- [Assignment]
Print exactly the line that contains "Where should I" along with every line beneath it to the end of the records below, and omit pictures.

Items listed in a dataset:
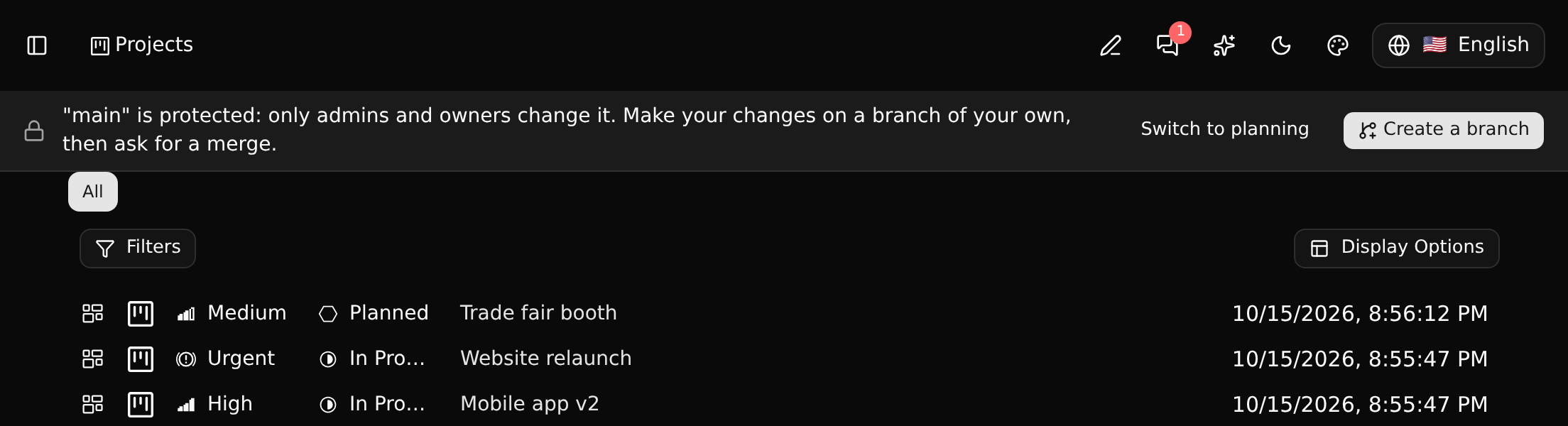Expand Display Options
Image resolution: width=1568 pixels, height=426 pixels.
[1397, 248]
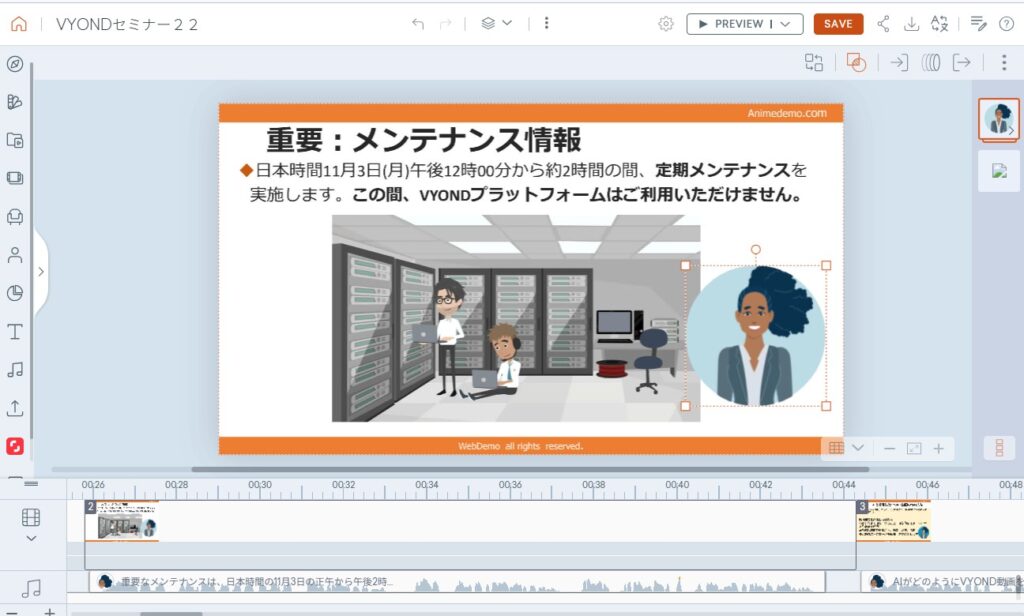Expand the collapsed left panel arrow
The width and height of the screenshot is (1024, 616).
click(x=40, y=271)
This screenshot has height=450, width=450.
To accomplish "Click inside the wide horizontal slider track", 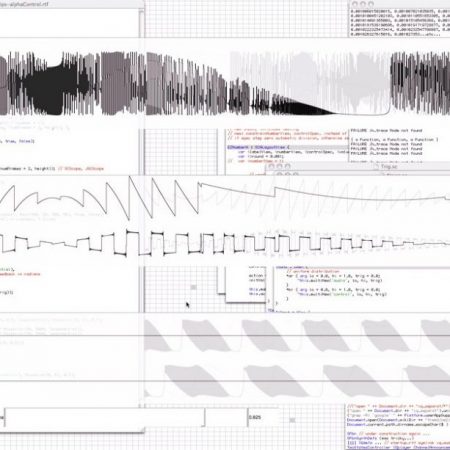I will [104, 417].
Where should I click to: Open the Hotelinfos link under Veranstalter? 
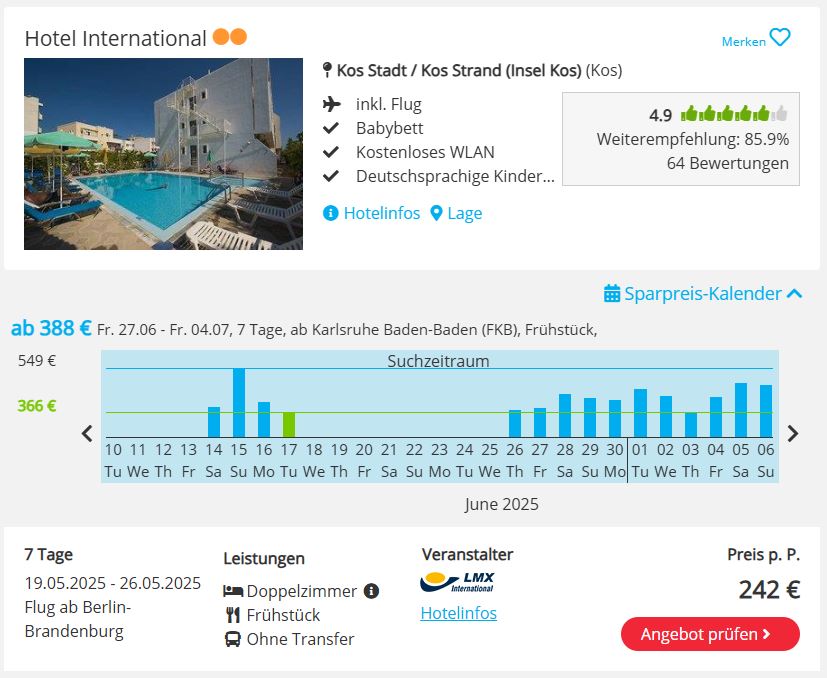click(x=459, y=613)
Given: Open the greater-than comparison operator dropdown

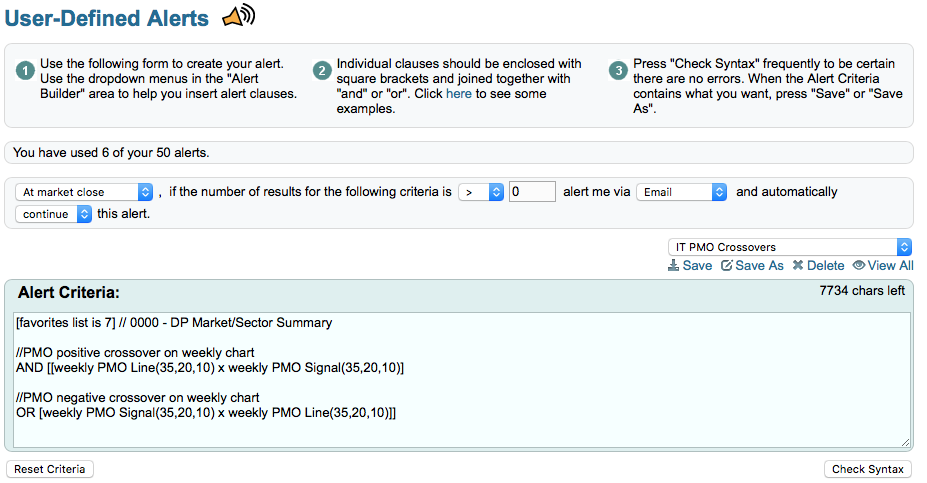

- [Response area]
Where should I click to: Open the Hotelinfos link under Veranstalter? 
click(x=459, y=613)
Given: Open the greater-than comparison operator dropdown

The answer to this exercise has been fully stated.